### [TASK INSTRUCTIONS]
Copy the entries below word for word, starting at the line that contains "The image size is (628, 372)." and ending at the last of the entries. Include both ends, and leave the pictures out of your copy.

┌──

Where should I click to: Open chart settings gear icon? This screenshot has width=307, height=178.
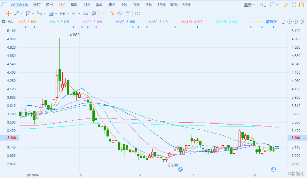[302, 21]
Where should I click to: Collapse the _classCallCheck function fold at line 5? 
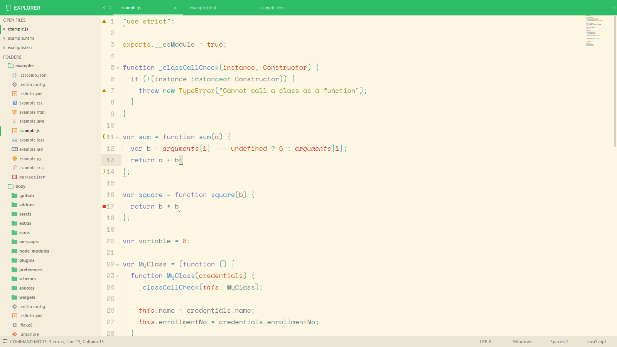point(118,67)
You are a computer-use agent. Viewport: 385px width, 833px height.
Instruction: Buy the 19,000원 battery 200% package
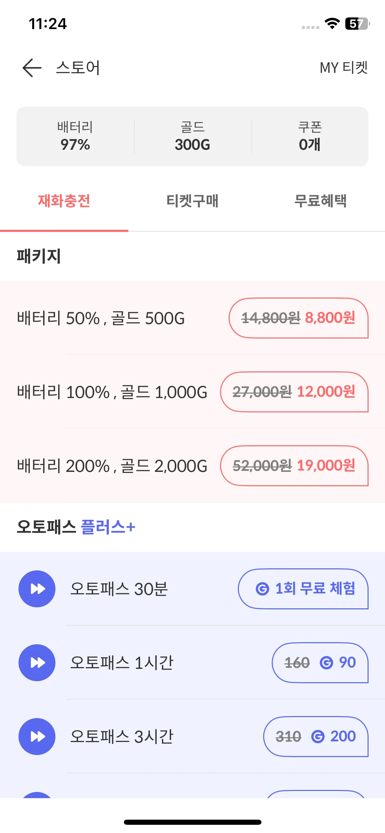coord(294,466)
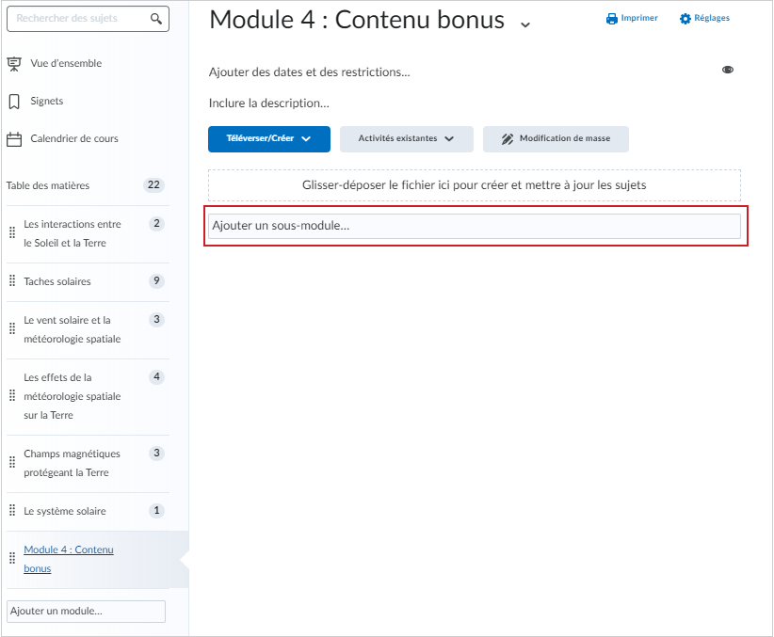The width and height of the screenshot is (774, 637).
Task: Open the Activités existantes dropdown
Action: point(406,139)
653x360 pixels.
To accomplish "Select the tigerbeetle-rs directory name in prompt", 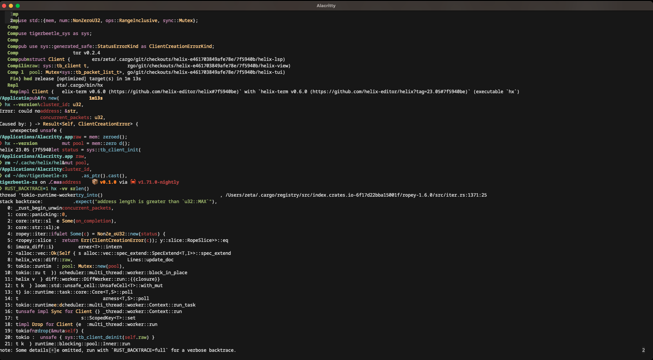I will click(x=19, y=182).
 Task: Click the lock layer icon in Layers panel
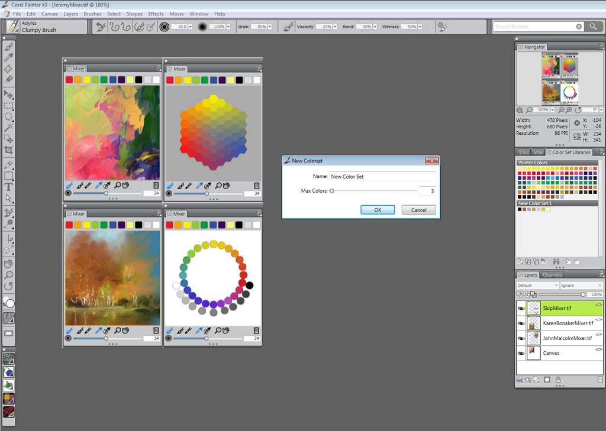pyautogui.click(x=558, y=380)
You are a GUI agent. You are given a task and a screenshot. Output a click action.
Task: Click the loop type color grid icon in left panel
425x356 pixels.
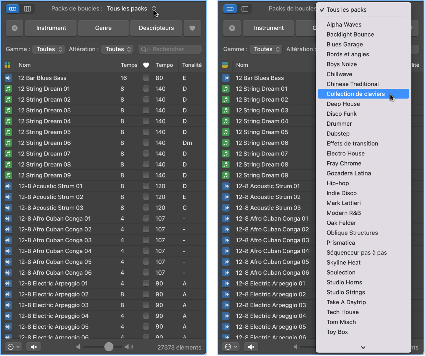pyautogui.click(x=8, y=65)
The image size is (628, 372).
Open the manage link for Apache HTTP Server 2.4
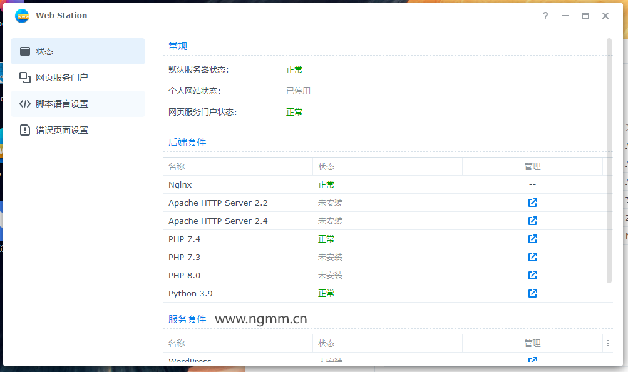(532, 221)
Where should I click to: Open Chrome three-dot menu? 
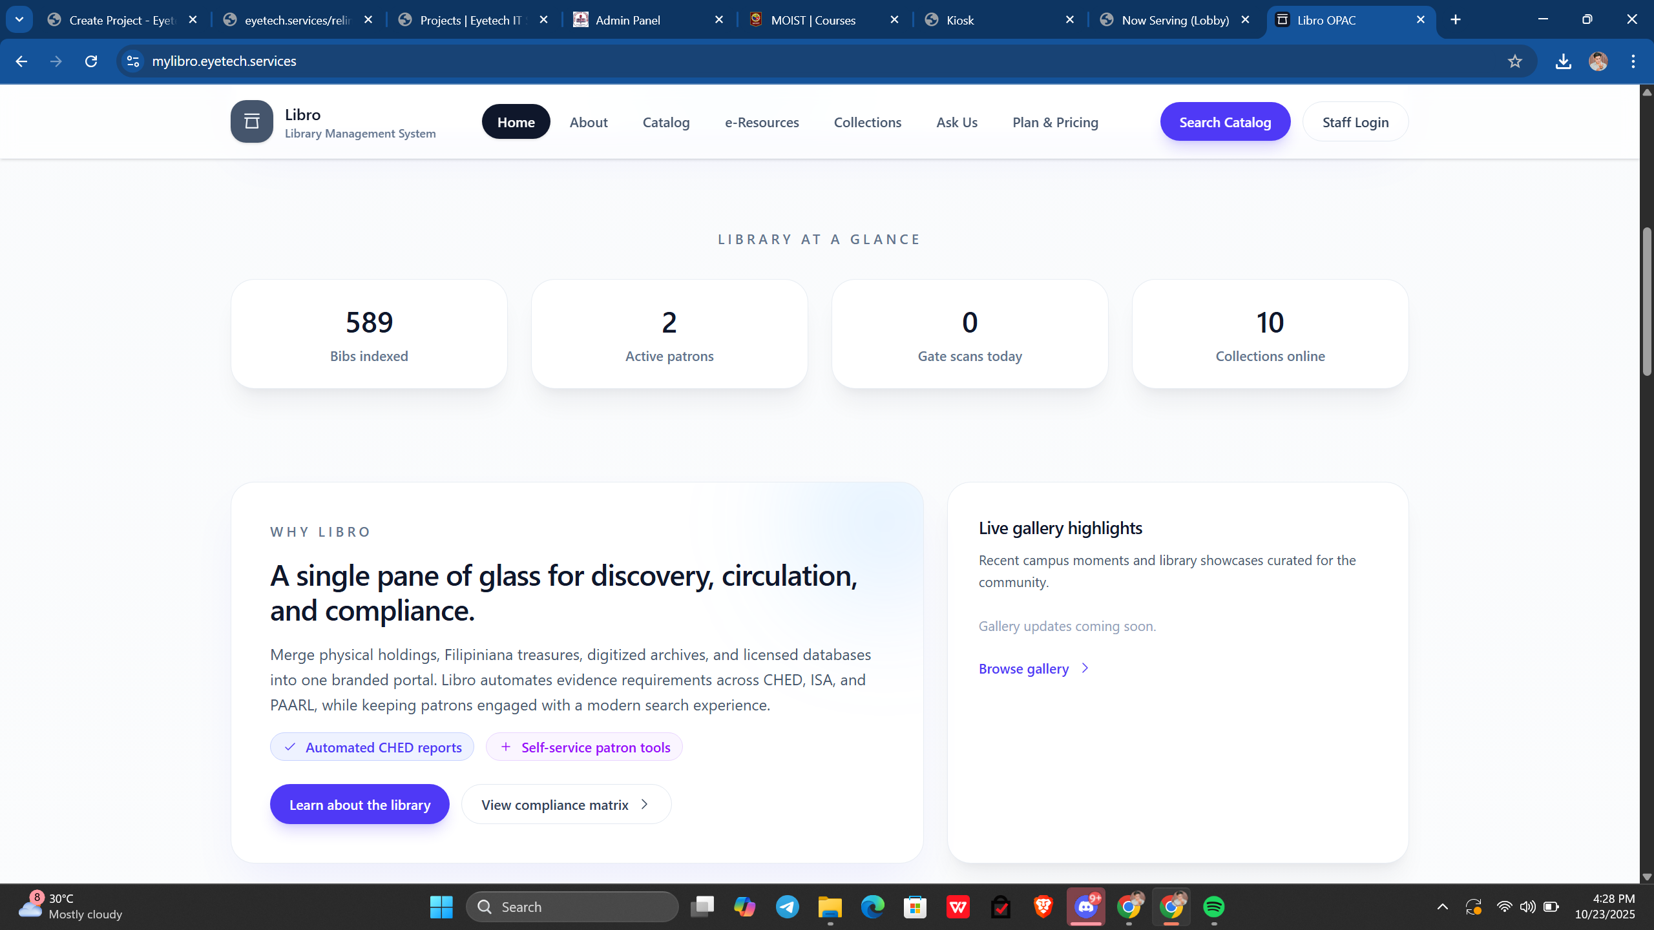coord(1633,61)
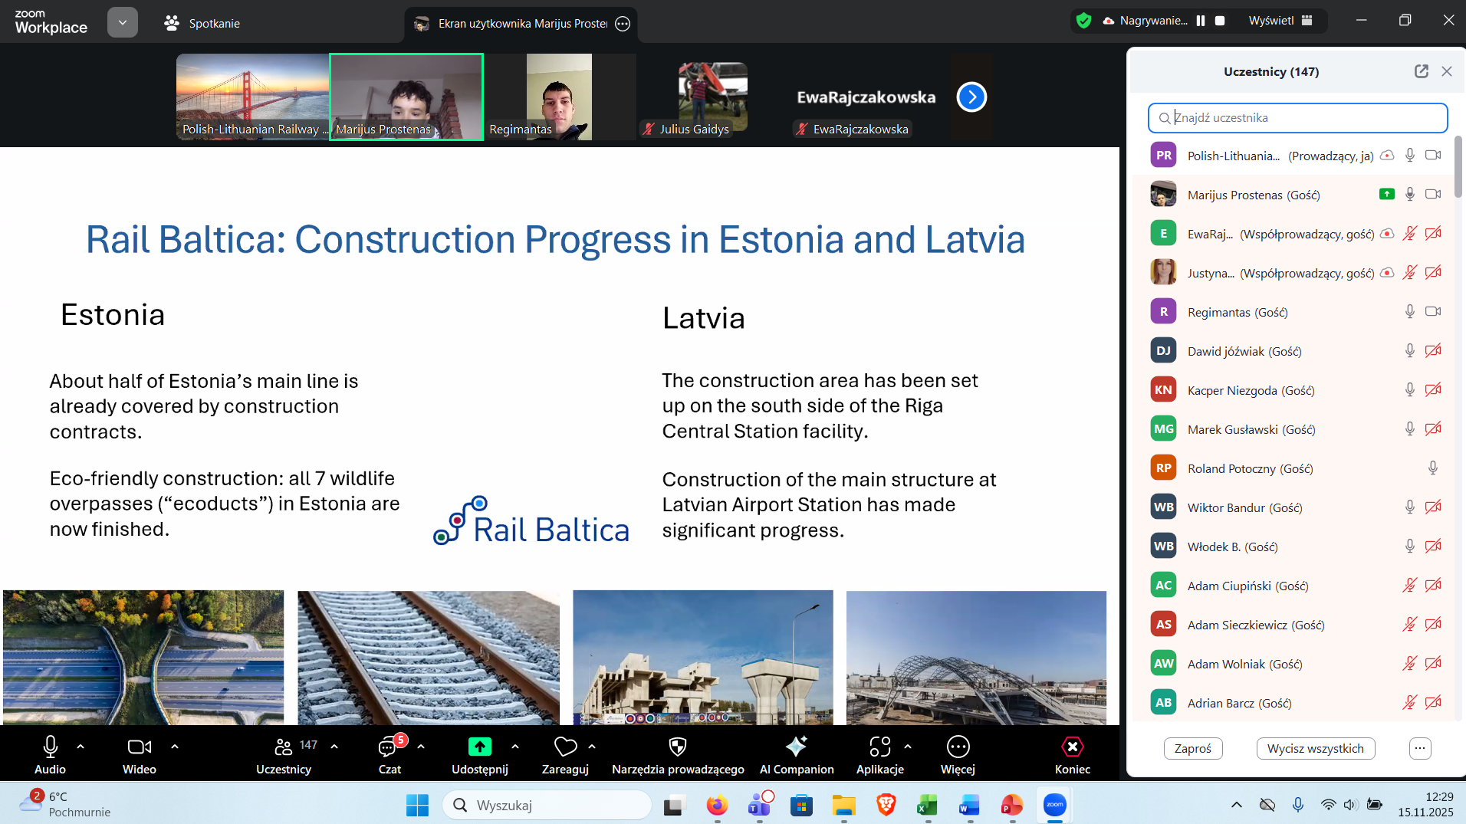Click the Znajdź uczestnika search field
Image resolution: width=1466 pixels, height=824 pixels.
pos(1297,118)
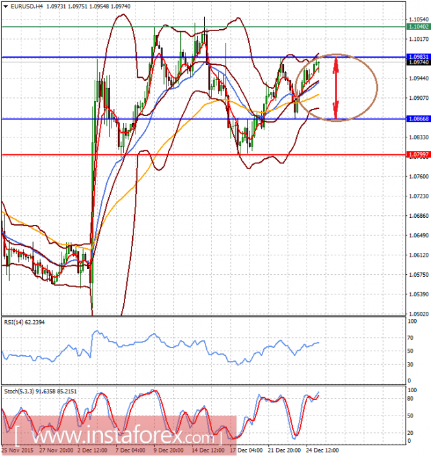Click the 24 Dec 12:00 time label
431x457 pixels.
322,451
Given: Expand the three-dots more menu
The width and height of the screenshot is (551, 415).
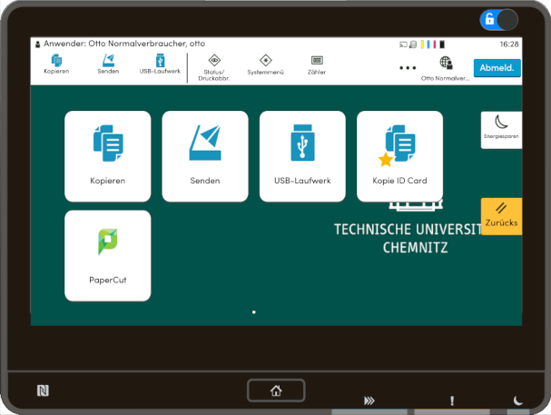Looking at the screenshot, I should [408, 67].
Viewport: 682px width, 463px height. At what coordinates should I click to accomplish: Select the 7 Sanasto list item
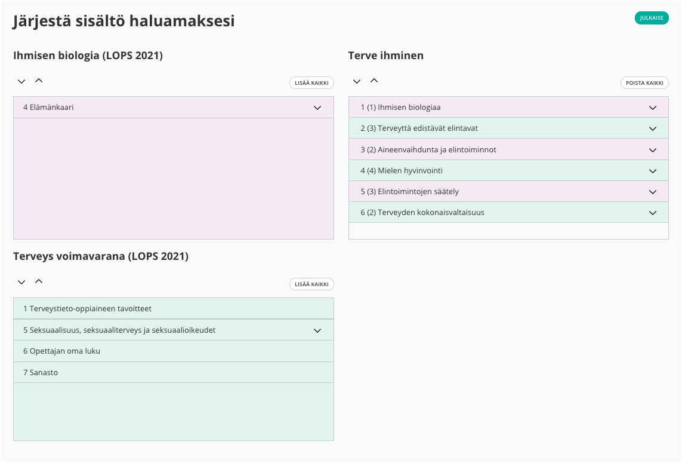(x=41, y=373)
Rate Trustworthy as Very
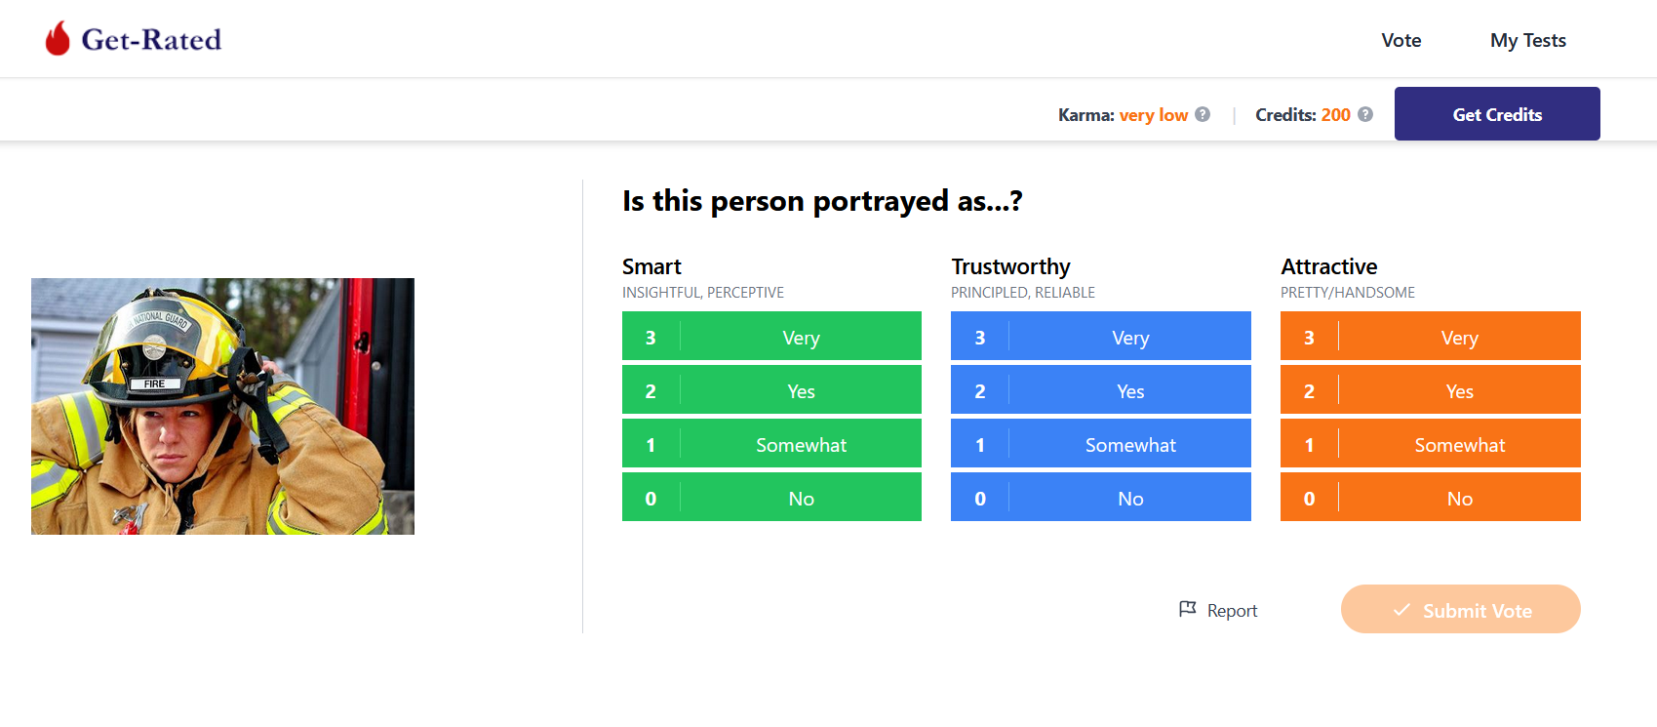 [1100, 337]
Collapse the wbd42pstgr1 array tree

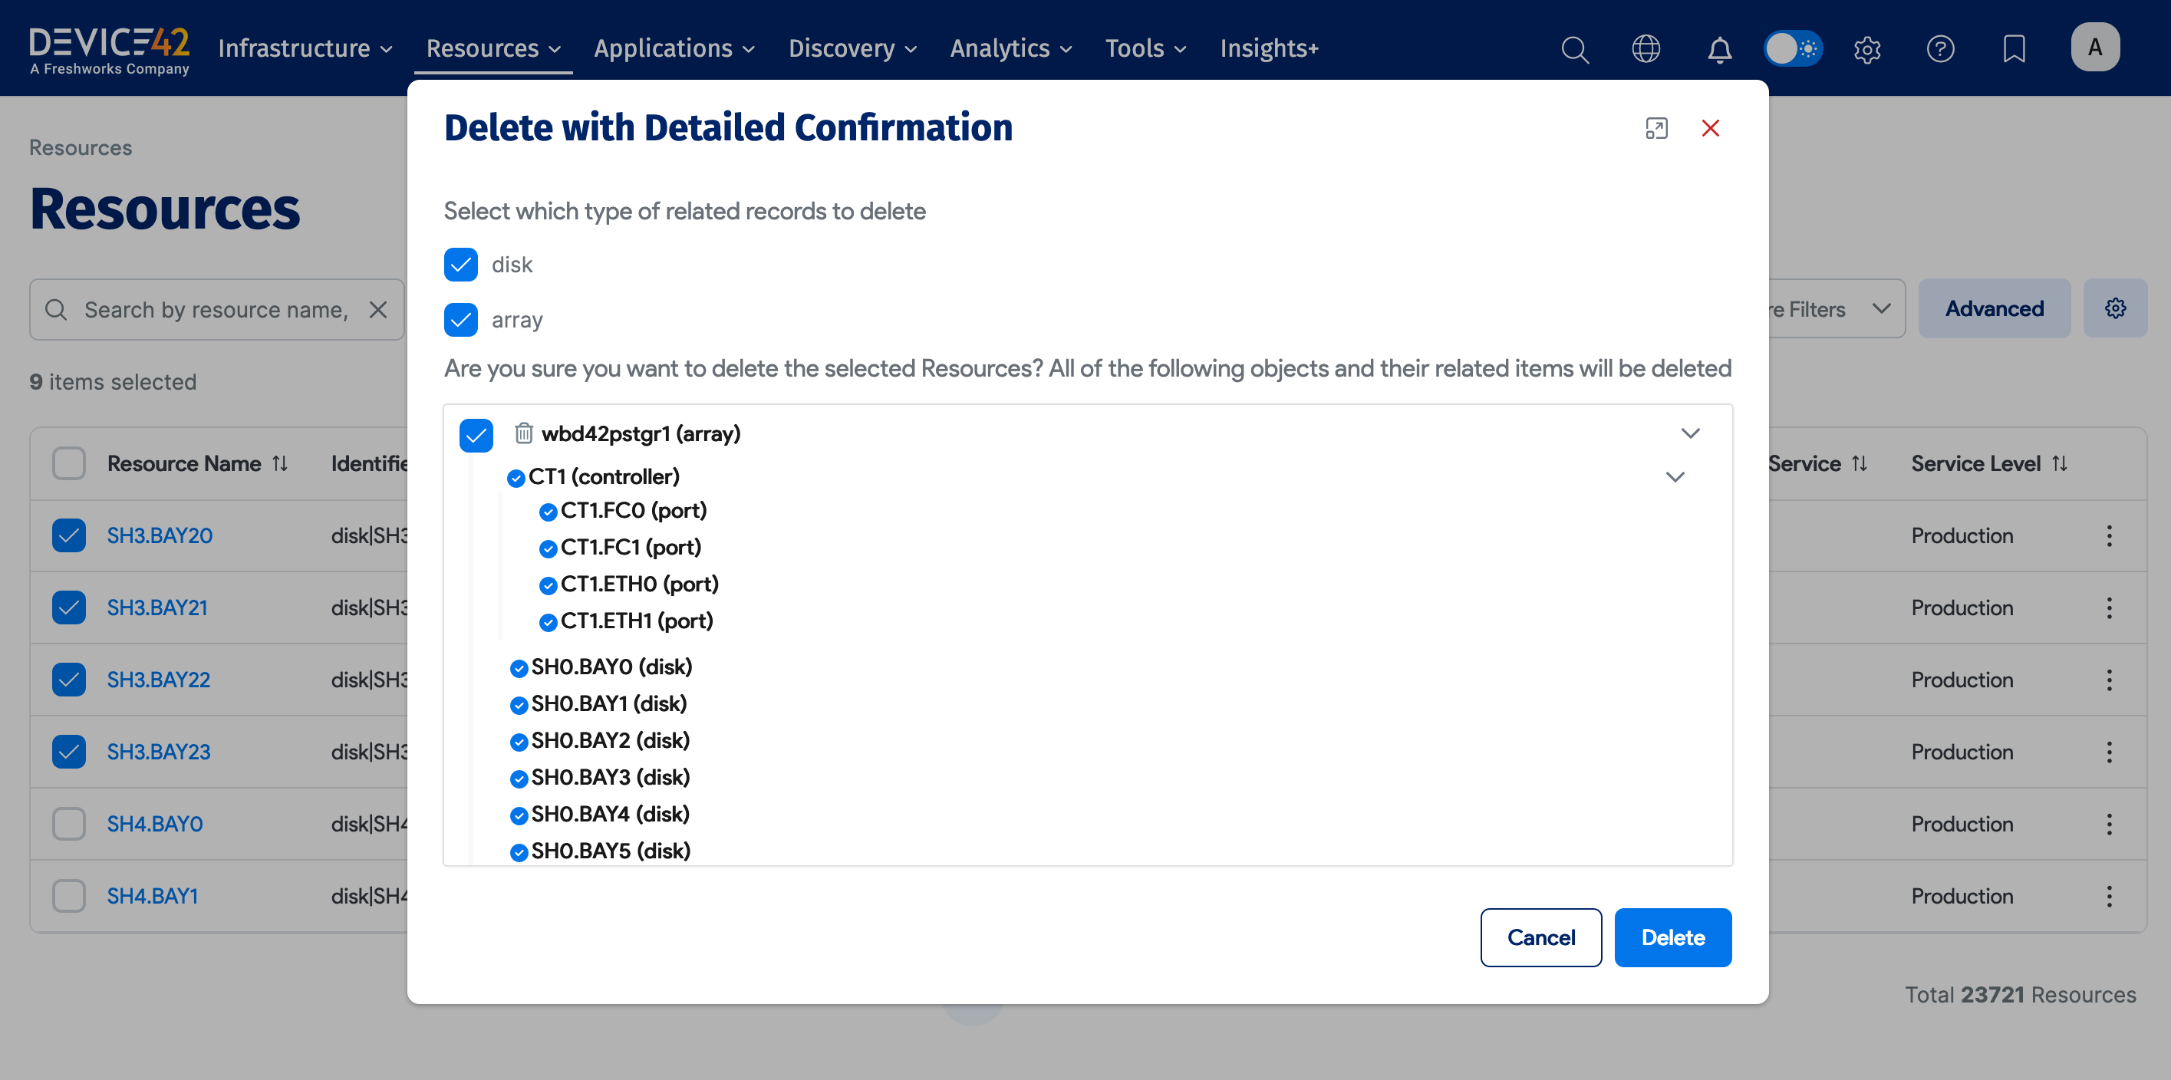1690,433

└──

### [TASK SOLUTION]
The image size is (628, 372).
Open the manage link for Apache HTTP Server 2.4
(532, 221)
Where should I click to: Open Chrome three-dot menu? 
coord(1633,61)
Click the Znajdź uczestnika search field
Image resolution: width=1466 pixels, height=824 pixels.
pos(1297,118)
Click the 24 Dec 12:00 time label
431x457 pixels.
322,451
Given: Expand the three-dots more menu
The width and height of the screenshot is (551, 415).
Looking at the screenshot, I should [408, 67].
Viewport: 682px width, 463px height. At what coordinates should I click to accomplish: Select the 7 Sanasto list item
(x=41, y=373)
Rate Trustworthy as Very
 [1100, 337]
Collapse the wbd42pstgr1 array tree

1690,433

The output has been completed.